• _課題文_
---

なまものを渦中に書く

以前、「なまもの」を書く際に注意すべきことを、「今月の話題」で取り上げました(なまものを書く~新型コロナウイルスの場合~)。そのときは、新型コロナウイルスを例にとり、長い期間に起こっている「なまもの」について考えました。今回は、短期間に起こった出来事を考えてみます。

その前に、「なまもの」についての復習から。
エッセイにおいて「なまもの」とは、今起こっている時事性の強いテーマをさします。食品の「生もの」は、日持ちせず、いたみやすい。それと同じで、エッセイでいう「なまもの」も、今はみんなが知っているが日持ちはせず、時間がたったらすぐに忘れられてしまう、もしくは、解釈ががらりと変わってしまうおそれがあります。ですから、「なまもの」をテーマとして取り上げた場合は、みんなが知っていることをどのくらい書くか、状況が変化するなかで、どう処理するか、どこまで書くか書かないかを考えなくてはなりません。

さて、今回取り上げるのは、2021年2月初旬に起きた、森喜朗氏の女性蔑視発言です。
「女性がいると会議の時間が長引く」「組織委員会の女性は、みなさん、わきまえておられて」などと発言し、翌日の謝罪会見でも、記者の質問に対して逆切れする。この発言に世の中は反発しました。ツイッターでは、「#わきまえない女」がトレンド1位になり、在日の欧州大使館からは「#dontbesilent(沈黙しないで)」の投稿。オリンピックのスポンサーからも抗議のコメントが出されました。森氏は辞任を余儀なくされ、後任選びにもひと悶着あり、発言の2週間後、橋本聖子氏に決まりました。

こういう事実を書くにあたっても、今起きていることを冷静に書くのはむずかしい。この発言に憤りを覚えている今はなおさらです。怒りのバイアスがかかってしまいます。しかも、オリンピックのボランティアを予定している私は、辞退する人に対して自民党の二階氏が「瞬間的」なことだから「落ち着いて静かになったら、その人たちの考えもまた変わる」と発言したことにさらに憤慨しました。

私はこのときの気持ちをエッセイに書き残しておきたいと思いました。
しかし、その気持ちがうまく整理できません。女性蔑視発言に対して怒りが湧きましたが、現役で働いていないので、具体的なエピソードは古い話か知人からの伝聞だけです。読む人に共感してもらえるエッセイが書けるかどうか。
では、私が書けることは何か。ボランティアを辞退しようか悩んだことが、今回の件で私らしさを出せる箇所ではないか。オリンピックと男女公平の関係も、ボランティア研修で学びました。この切り口でなら、私の思いを伝えることができそうな気がしてきました。

そして、今回気をつけたのは、「事実はなるべく感情を入れずに書く」ということです。時間がたってからこの作品を読んだときに、事実は事実として読み手に伝わることが大切と思ったからです。
また、森氏の後任の会長は決まりましたが、それで話は終わりではありません。 議論が高まった男女平等の話題が一過性で終わってほしくないという思いがあります。 どのように話を締めくくるかも悩みました。

完成したエッセイを「今月のエッセイ」に載せました。私の意図がうまく反映された文章になっているといいのですが。

---

• _記録データ_
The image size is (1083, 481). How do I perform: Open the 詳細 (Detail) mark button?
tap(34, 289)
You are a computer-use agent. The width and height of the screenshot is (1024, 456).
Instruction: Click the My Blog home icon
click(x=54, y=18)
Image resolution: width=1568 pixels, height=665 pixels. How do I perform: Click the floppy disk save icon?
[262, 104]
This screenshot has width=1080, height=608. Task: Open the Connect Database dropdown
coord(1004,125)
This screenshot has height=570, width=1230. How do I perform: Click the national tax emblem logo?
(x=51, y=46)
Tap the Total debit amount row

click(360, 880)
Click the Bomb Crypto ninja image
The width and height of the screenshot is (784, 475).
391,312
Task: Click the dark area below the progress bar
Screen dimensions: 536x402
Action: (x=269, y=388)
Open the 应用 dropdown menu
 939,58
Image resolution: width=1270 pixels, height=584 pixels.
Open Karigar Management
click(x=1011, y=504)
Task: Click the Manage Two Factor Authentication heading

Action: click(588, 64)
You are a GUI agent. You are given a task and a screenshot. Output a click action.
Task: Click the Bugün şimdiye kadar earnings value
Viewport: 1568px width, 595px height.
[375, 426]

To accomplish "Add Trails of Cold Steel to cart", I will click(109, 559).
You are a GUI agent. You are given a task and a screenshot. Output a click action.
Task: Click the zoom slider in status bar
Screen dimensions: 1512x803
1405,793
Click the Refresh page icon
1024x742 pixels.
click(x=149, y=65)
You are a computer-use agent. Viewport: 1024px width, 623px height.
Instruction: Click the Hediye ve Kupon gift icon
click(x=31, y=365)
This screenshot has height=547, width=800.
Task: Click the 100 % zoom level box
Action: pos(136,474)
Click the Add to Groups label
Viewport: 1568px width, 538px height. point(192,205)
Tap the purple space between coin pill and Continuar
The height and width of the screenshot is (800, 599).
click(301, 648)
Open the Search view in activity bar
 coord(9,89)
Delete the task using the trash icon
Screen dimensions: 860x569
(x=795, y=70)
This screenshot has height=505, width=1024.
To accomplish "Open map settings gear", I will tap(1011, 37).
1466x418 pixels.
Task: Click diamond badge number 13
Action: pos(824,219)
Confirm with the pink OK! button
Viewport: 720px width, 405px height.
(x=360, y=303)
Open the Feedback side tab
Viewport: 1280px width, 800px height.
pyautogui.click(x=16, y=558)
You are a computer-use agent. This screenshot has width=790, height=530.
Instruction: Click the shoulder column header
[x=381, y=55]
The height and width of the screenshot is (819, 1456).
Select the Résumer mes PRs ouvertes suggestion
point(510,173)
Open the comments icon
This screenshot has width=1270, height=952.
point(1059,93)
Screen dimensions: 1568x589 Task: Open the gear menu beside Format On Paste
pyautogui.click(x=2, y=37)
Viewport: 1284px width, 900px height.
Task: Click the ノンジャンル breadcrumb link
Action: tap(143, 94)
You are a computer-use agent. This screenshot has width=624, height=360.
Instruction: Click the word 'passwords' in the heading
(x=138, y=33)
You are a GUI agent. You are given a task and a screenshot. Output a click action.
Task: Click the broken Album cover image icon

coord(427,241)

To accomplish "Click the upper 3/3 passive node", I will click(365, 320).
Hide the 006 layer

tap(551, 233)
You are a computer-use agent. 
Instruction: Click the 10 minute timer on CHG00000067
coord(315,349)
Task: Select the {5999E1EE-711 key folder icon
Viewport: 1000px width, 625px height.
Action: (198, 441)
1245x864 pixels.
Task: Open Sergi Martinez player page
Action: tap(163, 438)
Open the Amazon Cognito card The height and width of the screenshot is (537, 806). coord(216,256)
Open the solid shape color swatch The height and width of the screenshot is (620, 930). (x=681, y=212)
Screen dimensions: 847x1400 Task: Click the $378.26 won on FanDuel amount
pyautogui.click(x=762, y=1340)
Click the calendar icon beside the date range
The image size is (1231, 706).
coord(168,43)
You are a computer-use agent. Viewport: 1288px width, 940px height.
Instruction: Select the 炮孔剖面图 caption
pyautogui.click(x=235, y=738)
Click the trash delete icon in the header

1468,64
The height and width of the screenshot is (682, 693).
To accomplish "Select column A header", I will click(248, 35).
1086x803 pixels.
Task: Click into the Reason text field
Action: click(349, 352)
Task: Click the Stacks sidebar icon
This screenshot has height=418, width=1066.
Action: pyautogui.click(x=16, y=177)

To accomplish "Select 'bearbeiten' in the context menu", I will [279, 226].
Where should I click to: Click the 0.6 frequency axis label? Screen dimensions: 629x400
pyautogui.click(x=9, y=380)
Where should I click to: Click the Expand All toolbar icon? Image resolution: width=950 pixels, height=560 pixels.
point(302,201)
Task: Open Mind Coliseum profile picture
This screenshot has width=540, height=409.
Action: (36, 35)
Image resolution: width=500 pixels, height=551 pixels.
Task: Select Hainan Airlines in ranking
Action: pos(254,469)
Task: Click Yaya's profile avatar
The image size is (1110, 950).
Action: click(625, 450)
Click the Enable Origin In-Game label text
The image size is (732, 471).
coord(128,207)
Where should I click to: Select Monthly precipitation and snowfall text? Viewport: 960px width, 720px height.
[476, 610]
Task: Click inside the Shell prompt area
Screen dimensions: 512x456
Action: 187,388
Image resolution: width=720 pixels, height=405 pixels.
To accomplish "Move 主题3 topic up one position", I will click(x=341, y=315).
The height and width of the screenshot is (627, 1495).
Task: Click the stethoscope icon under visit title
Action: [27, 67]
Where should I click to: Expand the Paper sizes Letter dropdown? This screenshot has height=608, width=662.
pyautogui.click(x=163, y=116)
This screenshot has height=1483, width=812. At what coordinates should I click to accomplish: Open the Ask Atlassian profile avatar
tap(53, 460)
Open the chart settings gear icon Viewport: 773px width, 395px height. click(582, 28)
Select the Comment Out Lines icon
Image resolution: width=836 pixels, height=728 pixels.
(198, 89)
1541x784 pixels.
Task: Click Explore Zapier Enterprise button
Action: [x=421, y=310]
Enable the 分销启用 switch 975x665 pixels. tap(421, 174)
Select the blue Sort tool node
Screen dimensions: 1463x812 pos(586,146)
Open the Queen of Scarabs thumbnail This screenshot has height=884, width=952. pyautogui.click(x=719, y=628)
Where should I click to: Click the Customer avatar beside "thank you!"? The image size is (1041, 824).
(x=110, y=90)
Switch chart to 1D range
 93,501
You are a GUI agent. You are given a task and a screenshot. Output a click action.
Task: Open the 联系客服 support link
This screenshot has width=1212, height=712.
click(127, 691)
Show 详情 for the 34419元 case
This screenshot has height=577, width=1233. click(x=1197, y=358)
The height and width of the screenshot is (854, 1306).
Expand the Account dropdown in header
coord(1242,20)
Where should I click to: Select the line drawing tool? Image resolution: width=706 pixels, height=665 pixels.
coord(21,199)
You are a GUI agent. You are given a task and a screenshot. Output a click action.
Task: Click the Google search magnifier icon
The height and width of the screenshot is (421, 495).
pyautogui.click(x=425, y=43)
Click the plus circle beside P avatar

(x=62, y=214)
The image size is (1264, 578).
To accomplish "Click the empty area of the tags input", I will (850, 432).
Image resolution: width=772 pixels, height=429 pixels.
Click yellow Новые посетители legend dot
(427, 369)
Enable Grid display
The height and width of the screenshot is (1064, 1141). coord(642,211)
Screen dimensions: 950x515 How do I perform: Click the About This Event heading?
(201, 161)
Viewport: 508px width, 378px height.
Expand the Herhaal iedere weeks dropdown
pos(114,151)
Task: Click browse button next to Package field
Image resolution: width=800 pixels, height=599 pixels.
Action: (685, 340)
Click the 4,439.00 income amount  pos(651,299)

---

• _課題の要件_
[1] 課題文の「エッセイにおいて「なまもの」」から「たことにさらに憤慨しました。」までを、一字も変えずにすべて書き写してください。
[2] 次の(a)〜(c)は課題文の内容と合っていますか。それぞれ「はい」か「いいえ」で答え、判断の決め手となる課題文の語句をそのまま引用してください。
(a) 森氏の後任は、発言の2週間後に橋本聖子氏に決まった。
(b) 筆者は現在も現役で働いている。
(c) 筆者は、事実に自分の感情をしっかり込めて書くよう心がけた。

• _問題の解答_
[1]
エッセイにおいて「なまもの」とは、今起こっている時事性の強いテーマをさします。食品の「生もの」は、日持ちせず、いたみやすい。それと同じで、エッセイでいう「なまもの」も、今はみんなが知っているが日持ちはせず、時間がたったらすぐに忘れられてしまう、もしくは、解釈ががらりと変わってしまうおそれがあります。ですから、「なまもの」をテーマとして取り上げた場合は、みんなが知っていることをどのくらい書くか、状況が変化するなかで、どう処理するか、どこまで書くか書かないかを考えなくてはなりません。

さて、今回取り上げるのは、2021年2月初旬に起きた、森喜朗氏の女性蔑視発言です。
「女性がいると会議の時間が長引く」「組織委員会の女性は、みなさん、わきまえておられて」などと発言し、翌日の謝罪会見でも、記者の質問に対して逆切れする。この発言に世の中は反発しました。ツイッターでは、「#わきまえない女」がトレンド1位になり、在日の欧州大使館からは「#dontbesilent(沈黙しないで)」の投稿。オリンピックのスポンサーからも抗議のコメントが出されました。森氏は辞任を余儀なくされ、後任選びにもひと悶着あり、発言の2週間後、橋本聖子氏に決まりました。

こういう事実を書くにあたっても、今起きていることを冷静に書くのはむずかしい。この発言に憤りを覚えている今はなおさらです。怒りのバイアスがかかってしまいます。しかも、オリンピックのボランティアを予定している私は、辞退する人に対して自民党の二階氏が「瞬間的」なことだから「落ち着いて静かになったら、その人たちの考えもまた変わる」と発言したことにさらに憤慨しました。

[2]
(a) はい:「発言の2週間後、橋本聖子氏に決まりました」
(b) いいえ:「現役で働いていないので」
(c) いいえ:「事実はなるべく感情を入れずに書く」